A trajetória dos oito anos do Todos Pela Alfabetização (Topa) pode ser apreciada pelos participantes e visitantes o 4º Encontro Estudantil da Rede Estadual, que acontece até sexta-feira (4), na Arena Fonte Nova, em Salvador, no Memorial do Topa, ‘A arte de Lembrar’. No espaço está exposto o acervo cultural de todas as etapas do programa, com materiais produzidos durante as atividades executadas em sala de aula, artesanatos, os livros utilizados pelos alfabetizadores e os produzidos pelo Topa.

O alfabetizando Reinaldo Santos, 35 anos, da cidade de Ipiaú, no sul do estado, salientou a importância do programa ao enfatizar que antes nunca tinha frequentado uma escola. “Hoje, eu já estou sabendo alguma coisa. Faço meu nome, tirei até identidade. O Topa me ajudou muito”. Maria de Lourdes Silva dos Santos, da cidade de Planaltino, no centro sul, disse estar “adorando estudar o Topa. Agora, já sei ler e escrever. Sei conversar e não estou mais encabulada. Tenho muito a agradecer aos alfabetizadores do programa”.

Para a coordenadora-pedagógica do Topa, Célia Coelho, é importante resgatar essa memória, para mostrar a importância do Topa para a sociedade. “É um resultado grandioso. Uma satisfação enorme, tanto para os alfabetizandos, quanto para a gente.

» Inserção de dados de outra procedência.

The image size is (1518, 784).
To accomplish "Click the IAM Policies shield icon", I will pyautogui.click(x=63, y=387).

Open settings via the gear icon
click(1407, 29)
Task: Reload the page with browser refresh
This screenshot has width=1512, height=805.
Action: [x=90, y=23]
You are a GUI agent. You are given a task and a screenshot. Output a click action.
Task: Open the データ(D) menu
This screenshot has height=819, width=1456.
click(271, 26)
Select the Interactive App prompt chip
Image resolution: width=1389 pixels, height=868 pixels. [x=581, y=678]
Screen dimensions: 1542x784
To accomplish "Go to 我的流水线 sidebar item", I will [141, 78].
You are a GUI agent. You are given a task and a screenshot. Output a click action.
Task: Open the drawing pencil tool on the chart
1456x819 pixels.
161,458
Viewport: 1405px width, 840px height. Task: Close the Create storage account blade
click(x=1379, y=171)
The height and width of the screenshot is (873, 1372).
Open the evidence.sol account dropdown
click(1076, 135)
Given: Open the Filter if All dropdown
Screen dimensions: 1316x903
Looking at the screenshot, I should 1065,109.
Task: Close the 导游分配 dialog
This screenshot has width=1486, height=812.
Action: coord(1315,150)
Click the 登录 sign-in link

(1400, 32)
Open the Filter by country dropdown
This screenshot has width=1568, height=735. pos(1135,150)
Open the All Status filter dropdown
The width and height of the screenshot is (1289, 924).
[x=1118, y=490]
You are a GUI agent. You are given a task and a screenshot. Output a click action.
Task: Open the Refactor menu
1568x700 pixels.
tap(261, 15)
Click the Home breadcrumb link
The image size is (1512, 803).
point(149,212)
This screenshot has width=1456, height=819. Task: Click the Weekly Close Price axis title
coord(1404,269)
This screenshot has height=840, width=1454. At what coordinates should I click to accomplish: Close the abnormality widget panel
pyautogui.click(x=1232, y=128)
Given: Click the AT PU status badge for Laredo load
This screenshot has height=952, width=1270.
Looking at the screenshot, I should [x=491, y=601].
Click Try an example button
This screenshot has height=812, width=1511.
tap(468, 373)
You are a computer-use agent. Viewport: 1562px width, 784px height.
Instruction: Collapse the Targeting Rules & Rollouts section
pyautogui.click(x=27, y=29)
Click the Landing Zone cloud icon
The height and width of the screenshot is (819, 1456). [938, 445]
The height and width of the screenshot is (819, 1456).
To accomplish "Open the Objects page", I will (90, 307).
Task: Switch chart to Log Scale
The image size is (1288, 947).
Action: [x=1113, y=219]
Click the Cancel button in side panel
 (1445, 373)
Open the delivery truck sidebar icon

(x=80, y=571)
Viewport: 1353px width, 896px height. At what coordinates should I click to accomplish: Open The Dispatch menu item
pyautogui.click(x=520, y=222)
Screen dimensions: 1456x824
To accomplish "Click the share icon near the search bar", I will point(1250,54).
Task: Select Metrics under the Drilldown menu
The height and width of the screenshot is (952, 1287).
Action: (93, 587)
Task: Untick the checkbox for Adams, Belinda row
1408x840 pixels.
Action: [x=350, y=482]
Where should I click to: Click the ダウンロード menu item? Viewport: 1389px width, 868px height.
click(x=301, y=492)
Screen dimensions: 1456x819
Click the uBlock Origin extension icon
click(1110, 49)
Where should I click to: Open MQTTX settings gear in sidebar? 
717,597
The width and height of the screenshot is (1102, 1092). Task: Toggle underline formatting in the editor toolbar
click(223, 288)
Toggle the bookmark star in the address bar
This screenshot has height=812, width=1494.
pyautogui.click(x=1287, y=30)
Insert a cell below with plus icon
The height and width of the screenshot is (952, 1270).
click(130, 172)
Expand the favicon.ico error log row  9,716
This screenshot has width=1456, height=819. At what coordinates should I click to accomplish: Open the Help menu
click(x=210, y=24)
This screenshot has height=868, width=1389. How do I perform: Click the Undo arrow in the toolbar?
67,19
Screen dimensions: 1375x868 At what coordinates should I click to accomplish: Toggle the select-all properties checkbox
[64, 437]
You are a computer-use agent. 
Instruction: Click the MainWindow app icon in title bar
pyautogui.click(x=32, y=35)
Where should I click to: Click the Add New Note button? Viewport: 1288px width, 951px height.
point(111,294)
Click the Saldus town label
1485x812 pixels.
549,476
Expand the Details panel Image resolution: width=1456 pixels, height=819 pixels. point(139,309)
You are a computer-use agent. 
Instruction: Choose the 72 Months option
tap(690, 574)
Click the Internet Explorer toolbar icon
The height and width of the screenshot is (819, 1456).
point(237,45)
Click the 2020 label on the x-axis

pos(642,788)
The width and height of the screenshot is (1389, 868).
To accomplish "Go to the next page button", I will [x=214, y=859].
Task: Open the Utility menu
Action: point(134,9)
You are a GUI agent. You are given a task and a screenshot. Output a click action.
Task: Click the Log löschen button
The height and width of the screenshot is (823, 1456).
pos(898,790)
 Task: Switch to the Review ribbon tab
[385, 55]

Hoje, podemos ver esse sonho, essa possibilidade de alfabetizar os jovens e adultos, como uma grande realização”.

O Topa é desenvolvido pela Secretaria da Educação do Estado, desde 2007, em parceria com o governo federal, e já possibilitou que mais de 1,3 milhão de jovens acima de 15 anos, adultos e idosos, que não puderam efetuar os estudos na idade regular, fossem alfabetizados, resgatando a sua cidadania.